The British Army’s new Chief of the General Staff, General Mark Carleton-Smith, addressed the audience at RUSI today in his first public keynote. In it, he stated plainly that the world has “never been more unpredictable”.
He also profoundly argued that we “under-estimate the change” that will take place in the coming years. The conference had already seen major news, with Major General Chris Tickell discussing EMP capability the previous day.
This article was submitted by Henry Jones. Henry is a student based in the UK. His interest in defence is derived largely from family connection, as well as studying international security. He has previously written for The People’s News, and is the grandson of Lt Col ‘H’ Jones VC, killed in the Falklands War.
In his speech, he argued that most of the technological change taking place in defence would likely occur in the next decade. The need for adaptable and modular platforms was highlighted, as well as encouragement for comradeship: “a winning Army needs comradeship.”
Perhaps surprisingly, he spent an equal amount of time discussing the qualities of the British Army’s people as he did the threats we face. He notably talked of the ‘irrepressible sense of humour of the British Army’, bringing smiles to those around the room.
With regard to threats, Carleton-Smith was clear: there are many, including those that are not “state based”. He argued that we face a “darkening geopolitical future”, due to the fact that the “global order [is] challenged by a number of rogue states”. He picked out Russia in particular as a state “in revisionist mode”, who’s “intent is now matched by a growing arsenal of long-range precision capabilities”.

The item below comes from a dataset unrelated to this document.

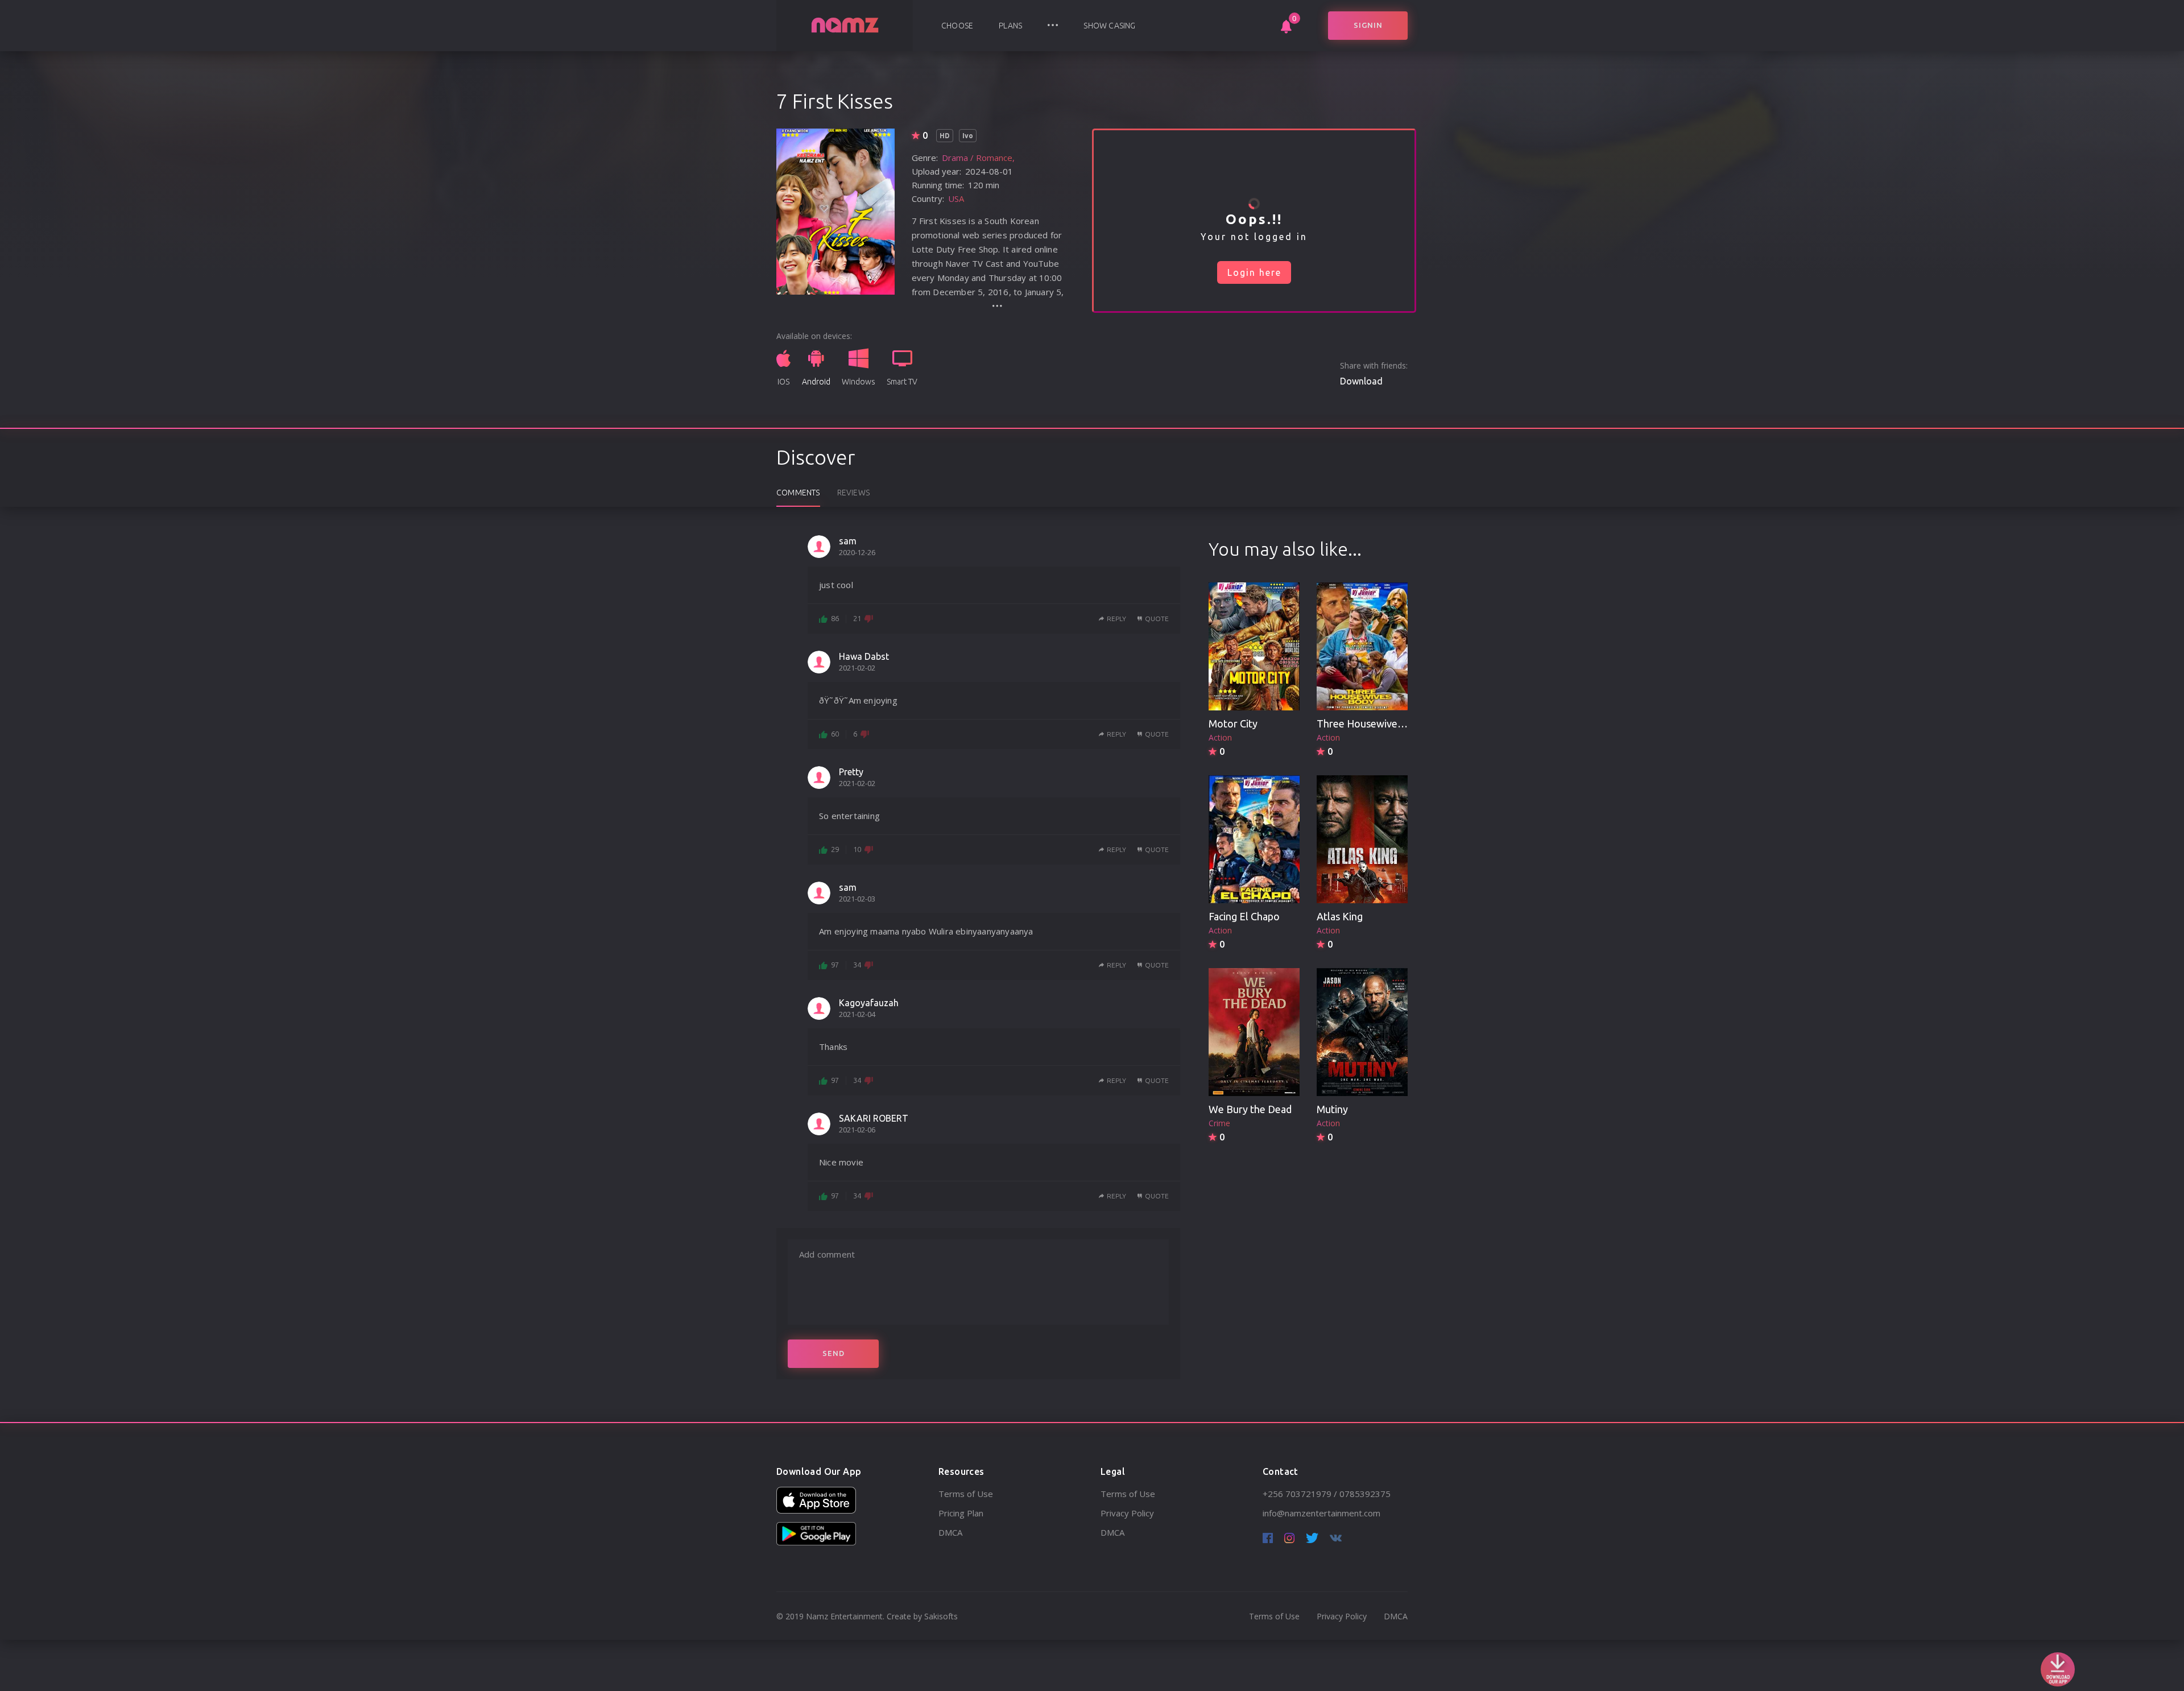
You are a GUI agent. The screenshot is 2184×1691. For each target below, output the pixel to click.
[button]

Indeed, he stated that the belief there is no imminent threat in the short term is incorrect. He also addressed the issue of defence cuts. He made plain that to fall behind in capability would be to lose an “unquantifiable advantage from which it might be impossible to recover”.
Further to the Defence Select Committee’s report that was released on Monday, he stated that the defence budget “should be in direct proportion to the threat”. This remark was made more poignant by the fact that the previous day, Lt Gen Frank Leidenberger from Germany referred to “the good old days of the Cold War”, and suggested that in 2018, we are in a “lukewarm war”. Mark Lancaster MP (Minister of State for the Armed Forces) was another who argued that the threat now is as bad as it was during the Cold War.
If General Carelton-Smith believes the threat faced today is similar in severity to that faced in the late 20th century, it would seem he agrees with the Defence Select Committee’s report. His rationale perhaps points a desire for a 5% of GDP defence budget, as seen in the 1980s.
Also today, there were discussions on the training of the British Army, and how that might evolve in the next 25 years. Rather worryingly, there seemed a consensus among both the panellists and those in attendance that our infantry is currently unprepared for the prospect of urban warfare. As mentioned numerous times during the conference, adversaries will draw us to urban areas; they know we’ll struggle in such an environment.
Information warfare was widely discussed: Mark Lancaster stated “our adversaries believe that truth is malleable. We need to counter that”. One of my favourite quotes of the conference came also came from Lancaster:
“We must tie our enemy into knots in the virtual world, so we can defeat them in the virtual world”.
Carleton-Smith seemed at ease over both days, engaging with those present frequently. He also held a private breakfast alongside Mark Lancaster for junior officers and staff. I was fortunate enough to be invited by RUSI to attend said breakfast, although it was closed door and thus cannot be discussed.
To summarise, I would mirror the comments made by David Willets, Defence Editor at The Sun:
— David Willetts (@DavidWilletts3) June 20, 2018
General Carleton-Smith goes into the role of CGS with a full appreciation of the threats we face today, and clearly has the resolve to address these threats. The army will likely evolve under his leadership, and this is a good thing.